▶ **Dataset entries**
BEGIN

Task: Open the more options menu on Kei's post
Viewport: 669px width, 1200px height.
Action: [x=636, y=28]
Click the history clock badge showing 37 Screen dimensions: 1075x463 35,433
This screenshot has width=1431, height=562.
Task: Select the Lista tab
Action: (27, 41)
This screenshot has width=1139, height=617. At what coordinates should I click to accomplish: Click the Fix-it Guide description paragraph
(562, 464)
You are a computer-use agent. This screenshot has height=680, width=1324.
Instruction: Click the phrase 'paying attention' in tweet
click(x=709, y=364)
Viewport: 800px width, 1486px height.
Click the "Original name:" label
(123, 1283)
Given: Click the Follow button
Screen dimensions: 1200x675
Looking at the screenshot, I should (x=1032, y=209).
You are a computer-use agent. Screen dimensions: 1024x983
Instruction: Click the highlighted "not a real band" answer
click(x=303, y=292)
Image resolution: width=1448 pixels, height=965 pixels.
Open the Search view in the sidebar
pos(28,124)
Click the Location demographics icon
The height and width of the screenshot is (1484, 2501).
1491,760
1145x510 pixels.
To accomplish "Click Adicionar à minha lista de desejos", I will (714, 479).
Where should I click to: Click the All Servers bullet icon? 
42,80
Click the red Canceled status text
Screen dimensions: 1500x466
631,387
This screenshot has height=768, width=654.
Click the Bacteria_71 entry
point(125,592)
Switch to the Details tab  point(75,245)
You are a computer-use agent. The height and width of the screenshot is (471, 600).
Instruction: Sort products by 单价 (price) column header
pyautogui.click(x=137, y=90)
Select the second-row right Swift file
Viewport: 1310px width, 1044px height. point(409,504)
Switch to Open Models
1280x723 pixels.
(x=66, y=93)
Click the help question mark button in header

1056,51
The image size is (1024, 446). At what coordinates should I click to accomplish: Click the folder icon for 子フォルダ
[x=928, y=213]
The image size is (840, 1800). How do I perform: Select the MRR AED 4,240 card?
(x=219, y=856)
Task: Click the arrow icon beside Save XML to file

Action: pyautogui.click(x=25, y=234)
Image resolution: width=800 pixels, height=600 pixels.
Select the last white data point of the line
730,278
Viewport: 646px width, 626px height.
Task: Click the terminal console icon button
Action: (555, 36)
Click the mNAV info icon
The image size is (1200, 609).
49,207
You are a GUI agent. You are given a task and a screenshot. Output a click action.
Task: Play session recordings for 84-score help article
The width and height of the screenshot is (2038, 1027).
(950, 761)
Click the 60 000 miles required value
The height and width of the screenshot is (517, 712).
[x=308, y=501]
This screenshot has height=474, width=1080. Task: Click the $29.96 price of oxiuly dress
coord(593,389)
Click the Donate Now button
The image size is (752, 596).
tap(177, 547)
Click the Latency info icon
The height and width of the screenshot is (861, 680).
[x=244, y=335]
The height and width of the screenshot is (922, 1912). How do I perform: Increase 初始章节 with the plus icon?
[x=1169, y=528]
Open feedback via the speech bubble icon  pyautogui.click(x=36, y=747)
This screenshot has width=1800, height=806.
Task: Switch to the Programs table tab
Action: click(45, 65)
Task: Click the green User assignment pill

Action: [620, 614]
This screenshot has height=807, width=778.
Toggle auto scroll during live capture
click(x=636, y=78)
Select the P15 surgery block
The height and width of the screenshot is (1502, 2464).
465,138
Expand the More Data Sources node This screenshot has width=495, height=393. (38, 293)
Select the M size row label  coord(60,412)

END

▶ **Task brief**
Show every line above where "agent" is found.

▶ **Result for this exercise**
You are a computer-use agent. This screenshot has height=680, width=1324.
You are a computer-use agent. Screen dimensions: 1024x983
You are a computer-use agent. The height and width of the screenshot is (471, 600).
You are a GUI agent. You are given a task and a screenshot. Output a click action.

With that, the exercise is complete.